Attachment: hardwareprofile.tar.gz (application/gzip, text), 6.62 KiB.
[18 Jul 2012 14:24]
Jay Ward
Uploaded ndb_error_reporter output to ftp.oracle.com/support/incoming/bug-data-65938.tar.bz2
[22 Jul 2012 13:06]
Jay Ward
This ended up being the result of EL6's localhost entry in the /etc/hosts file: 127.0.0.1 localhost Worked while 127.0.0.1 localhost.localdomain localhost did not. NDB should be able to handle either.
[17 Jan 2013 17:19]
Shahryar Ghazi
Hi Jay, For some reason I am unable to access the file you uploaded to FTP server.
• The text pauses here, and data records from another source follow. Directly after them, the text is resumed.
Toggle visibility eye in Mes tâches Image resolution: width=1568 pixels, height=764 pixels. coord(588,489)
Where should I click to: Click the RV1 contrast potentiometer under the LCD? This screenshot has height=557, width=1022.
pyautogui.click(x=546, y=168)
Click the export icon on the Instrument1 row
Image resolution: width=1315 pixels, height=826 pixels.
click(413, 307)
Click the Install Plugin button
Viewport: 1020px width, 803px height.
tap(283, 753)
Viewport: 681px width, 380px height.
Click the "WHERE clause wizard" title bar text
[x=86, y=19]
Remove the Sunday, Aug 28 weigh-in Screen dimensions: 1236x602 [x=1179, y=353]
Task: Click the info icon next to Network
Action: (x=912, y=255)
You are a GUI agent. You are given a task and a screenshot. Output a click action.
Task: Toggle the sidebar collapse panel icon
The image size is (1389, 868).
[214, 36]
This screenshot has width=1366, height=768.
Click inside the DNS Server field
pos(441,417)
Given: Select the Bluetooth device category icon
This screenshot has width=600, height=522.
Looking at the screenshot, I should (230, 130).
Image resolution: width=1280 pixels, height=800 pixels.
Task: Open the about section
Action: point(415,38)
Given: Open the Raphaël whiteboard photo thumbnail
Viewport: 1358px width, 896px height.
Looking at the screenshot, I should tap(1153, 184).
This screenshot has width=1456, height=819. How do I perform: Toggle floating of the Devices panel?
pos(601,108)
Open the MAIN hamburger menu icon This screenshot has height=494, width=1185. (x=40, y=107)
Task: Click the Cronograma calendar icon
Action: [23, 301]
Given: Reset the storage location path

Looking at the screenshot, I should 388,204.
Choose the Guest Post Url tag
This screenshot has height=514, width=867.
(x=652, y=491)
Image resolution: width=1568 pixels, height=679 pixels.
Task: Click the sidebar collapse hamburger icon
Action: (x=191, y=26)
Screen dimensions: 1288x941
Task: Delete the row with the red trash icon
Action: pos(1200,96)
Please upload it again and also include any configuration files (eg. config.ini, my.cnf) and OS network info (eg. hosts files). The potential issue appears to be related to network configuration so I am assuming that hardware configuration (mentioned in step3 of "how to repeat" above) should not matter in this case. Please correct me if I am wrong. Also, please explain step2 of "How to repeat" in detail. Thanks.
[18 Feb 2013 1:00]
Bugs System
No feedback was provided for this bug for over a month, so it is being suspended automatically. If you are able to provide the information that was originally requested, please do so and change the status of the bug back to "Open".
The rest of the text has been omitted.